Dari Pembangunan ke “Pembungaan” Utang
Sebagian besar proyek legasi besar biasanya dibiayai oleh skema pinjaman luar negeri atau public-private partnership (PPP) yang tampak elegan di atas kertas. Namun, mekanisme semacam ini dapat menjebak negara berkembang dalam ketergantungan struktural terhadap modal dan teknologi asing.
Ketika proyek gagal memberikan imbal hasil, negara tetap wajib membayar bunga dan cicilan pokok, sementara pihak asing menikmati posisi tawar yang semakin kuat.
Lebih buruk lagi, karena proyek semacam ini sering dikebut dalam masa jabatan politik yang terbatas, banyak keputusan investasi dilakukan dengan studi kelayakan yang direkayasa. Fenomena ini dapat dikatakan sebagai kebijakan sudah diputuskan, lalu bukti ilmiah disusun untuk mendukungnya, bukan sebaliknya.
Dengan demikian, “pembangunan” bergeser menjadi “pembungaan”: bunga utang yang terus tumbuh di atas kepentingan politik sesaat.
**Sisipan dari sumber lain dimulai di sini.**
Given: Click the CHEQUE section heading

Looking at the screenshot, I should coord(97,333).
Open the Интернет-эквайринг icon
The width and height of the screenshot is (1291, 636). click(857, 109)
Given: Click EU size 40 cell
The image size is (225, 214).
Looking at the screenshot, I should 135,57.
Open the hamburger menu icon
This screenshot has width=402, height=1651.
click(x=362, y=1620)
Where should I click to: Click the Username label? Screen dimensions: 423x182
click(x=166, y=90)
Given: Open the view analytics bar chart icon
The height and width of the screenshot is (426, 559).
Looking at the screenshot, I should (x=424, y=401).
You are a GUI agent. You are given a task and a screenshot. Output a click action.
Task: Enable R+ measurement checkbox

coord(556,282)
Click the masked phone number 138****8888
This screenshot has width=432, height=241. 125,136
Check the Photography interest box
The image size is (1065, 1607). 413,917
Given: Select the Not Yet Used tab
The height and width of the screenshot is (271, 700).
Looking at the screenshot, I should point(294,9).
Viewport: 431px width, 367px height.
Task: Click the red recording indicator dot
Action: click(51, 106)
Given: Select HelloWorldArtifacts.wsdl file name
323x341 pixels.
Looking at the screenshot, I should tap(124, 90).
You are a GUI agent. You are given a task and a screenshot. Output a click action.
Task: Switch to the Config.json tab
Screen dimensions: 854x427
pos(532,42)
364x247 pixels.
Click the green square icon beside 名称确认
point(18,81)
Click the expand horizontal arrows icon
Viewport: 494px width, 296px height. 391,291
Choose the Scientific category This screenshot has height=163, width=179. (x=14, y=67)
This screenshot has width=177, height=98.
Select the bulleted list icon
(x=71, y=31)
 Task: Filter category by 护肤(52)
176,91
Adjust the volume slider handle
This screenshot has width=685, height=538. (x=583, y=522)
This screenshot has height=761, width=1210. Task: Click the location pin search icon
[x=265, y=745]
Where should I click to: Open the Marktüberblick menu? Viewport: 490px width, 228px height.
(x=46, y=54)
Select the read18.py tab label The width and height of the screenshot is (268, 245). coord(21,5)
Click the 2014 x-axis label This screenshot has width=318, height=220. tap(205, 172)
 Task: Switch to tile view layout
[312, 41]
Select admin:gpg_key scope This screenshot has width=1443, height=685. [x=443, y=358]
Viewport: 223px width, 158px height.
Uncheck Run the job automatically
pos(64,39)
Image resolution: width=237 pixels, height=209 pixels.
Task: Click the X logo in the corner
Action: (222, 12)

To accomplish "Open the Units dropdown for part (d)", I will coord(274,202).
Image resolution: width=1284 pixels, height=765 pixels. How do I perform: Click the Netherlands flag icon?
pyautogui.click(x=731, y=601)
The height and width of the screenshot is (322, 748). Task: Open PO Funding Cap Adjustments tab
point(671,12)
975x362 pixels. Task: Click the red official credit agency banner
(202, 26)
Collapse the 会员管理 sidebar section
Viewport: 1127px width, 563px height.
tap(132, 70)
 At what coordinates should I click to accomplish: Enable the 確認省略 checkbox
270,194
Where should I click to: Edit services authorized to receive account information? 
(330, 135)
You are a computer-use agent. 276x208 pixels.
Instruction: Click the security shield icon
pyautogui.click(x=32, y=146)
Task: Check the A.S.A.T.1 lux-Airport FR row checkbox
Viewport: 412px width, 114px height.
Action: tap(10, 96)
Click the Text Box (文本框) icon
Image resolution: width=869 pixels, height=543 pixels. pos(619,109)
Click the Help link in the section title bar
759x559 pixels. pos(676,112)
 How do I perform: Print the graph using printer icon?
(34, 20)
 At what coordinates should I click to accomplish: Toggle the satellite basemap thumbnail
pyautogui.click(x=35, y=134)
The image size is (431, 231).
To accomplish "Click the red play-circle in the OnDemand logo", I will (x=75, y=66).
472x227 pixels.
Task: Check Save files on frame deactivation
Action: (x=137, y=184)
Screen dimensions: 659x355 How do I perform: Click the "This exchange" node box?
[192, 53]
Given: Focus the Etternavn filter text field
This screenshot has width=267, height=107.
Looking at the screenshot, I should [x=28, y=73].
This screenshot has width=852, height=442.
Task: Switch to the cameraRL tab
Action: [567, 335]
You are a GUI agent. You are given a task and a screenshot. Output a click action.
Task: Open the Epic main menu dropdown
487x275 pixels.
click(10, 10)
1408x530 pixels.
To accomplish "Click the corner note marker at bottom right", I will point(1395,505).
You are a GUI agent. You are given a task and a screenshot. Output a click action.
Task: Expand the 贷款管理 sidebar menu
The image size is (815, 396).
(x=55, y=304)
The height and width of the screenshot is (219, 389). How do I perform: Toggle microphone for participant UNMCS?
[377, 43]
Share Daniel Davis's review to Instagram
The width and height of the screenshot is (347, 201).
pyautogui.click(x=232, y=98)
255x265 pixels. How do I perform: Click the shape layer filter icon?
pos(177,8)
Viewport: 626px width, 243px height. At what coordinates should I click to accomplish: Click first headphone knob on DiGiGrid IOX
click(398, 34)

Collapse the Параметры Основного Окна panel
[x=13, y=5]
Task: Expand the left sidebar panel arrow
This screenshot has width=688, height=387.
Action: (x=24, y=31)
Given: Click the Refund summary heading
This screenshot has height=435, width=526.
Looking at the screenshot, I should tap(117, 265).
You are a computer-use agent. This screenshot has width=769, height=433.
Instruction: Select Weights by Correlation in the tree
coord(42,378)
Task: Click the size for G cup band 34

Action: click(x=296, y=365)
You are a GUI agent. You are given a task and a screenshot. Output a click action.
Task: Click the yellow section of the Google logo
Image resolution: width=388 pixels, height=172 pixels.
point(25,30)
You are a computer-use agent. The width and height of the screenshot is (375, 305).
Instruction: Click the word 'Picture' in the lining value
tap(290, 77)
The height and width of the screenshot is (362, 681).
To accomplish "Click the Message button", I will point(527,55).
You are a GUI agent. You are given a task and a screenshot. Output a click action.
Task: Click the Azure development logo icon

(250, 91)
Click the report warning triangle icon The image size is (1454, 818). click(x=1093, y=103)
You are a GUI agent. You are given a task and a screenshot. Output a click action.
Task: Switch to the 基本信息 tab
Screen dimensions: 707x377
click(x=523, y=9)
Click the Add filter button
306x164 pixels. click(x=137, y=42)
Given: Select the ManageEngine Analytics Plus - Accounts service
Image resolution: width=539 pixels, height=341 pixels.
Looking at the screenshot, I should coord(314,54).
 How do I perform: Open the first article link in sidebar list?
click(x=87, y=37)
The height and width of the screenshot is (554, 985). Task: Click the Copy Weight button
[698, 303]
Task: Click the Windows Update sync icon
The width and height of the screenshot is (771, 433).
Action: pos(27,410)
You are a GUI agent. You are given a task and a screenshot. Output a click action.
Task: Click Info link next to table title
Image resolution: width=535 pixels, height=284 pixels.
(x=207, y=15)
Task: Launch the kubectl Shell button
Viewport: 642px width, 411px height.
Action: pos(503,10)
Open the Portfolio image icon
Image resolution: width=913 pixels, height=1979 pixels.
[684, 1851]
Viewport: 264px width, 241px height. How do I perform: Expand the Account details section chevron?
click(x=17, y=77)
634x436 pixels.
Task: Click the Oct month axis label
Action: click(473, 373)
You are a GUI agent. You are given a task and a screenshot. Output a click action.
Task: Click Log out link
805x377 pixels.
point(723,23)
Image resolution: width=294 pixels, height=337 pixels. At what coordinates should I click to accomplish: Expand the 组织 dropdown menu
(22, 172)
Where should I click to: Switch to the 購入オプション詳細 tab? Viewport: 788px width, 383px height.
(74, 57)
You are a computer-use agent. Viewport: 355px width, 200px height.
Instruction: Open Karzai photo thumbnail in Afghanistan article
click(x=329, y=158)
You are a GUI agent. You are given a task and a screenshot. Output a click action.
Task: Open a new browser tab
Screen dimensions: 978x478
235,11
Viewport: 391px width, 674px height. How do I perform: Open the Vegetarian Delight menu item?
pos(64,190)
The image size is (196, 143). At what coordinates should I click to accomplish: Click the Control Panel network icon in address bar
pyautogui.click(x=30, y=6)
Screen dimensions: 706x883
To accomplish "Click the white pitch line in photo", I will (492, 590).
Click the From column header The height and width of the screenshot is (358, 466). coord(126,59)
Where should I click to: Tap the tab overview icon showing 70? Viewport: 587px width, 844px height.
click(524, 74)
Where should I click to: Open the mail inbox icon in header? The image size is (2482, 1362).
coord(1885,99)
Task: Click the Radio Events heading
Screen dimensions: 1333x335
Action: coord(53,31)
Korupsi Struktural dalam Rantai Proyek
Setiap proyek besar yang berorientasi simbolik membuka peluang luas bagi praktik korupsi terstruktur. Sektor infrastruktur adalah salah satu bidang paling rentan terhadap suap dan mark-up biaya. Ketika proyek dikendalikan oleh lingkar kekuasaan yang kuat, pengawasan publik dan parlemen menjadi tumpul. Korupsi lahir dari rumus sederhana: Korupsi = Kekuasaan + Diskresi – Akuntabilitas.
Rantai korupsi ini sering kali dibungkus rapi dalam narasi pembangunan nasional. Pembengkakan anggaran dianggap sebagai konsekuensi wajar dari “proyek besar”.
Padahal, dalam praktiknya, penggelembungan biaya dan pengadaan yang tidak efisien justru menjadi saluran untuk menyalurkan rente bagi elite politik dan kroninya. Akibatnya, utang yang sejatinya diperuntukkan bagi kepentingan publik berubah menjadi instrumen penghisapan sumber daya.
Politik Simbolik dan Legitimasi Kekuasaan
Kekuasaan tak hanya beroperasi melalui kekuatan fisik, tetapi juga melalui simbol. Dalam konteks proyek legasi, kekuasaan berupaya mengonstruksi simbol kejayaan — bandara baru, pelabuhan megah, kereta cepat — yang menjadi “tanda visual” bahwa pemerintah bekerja.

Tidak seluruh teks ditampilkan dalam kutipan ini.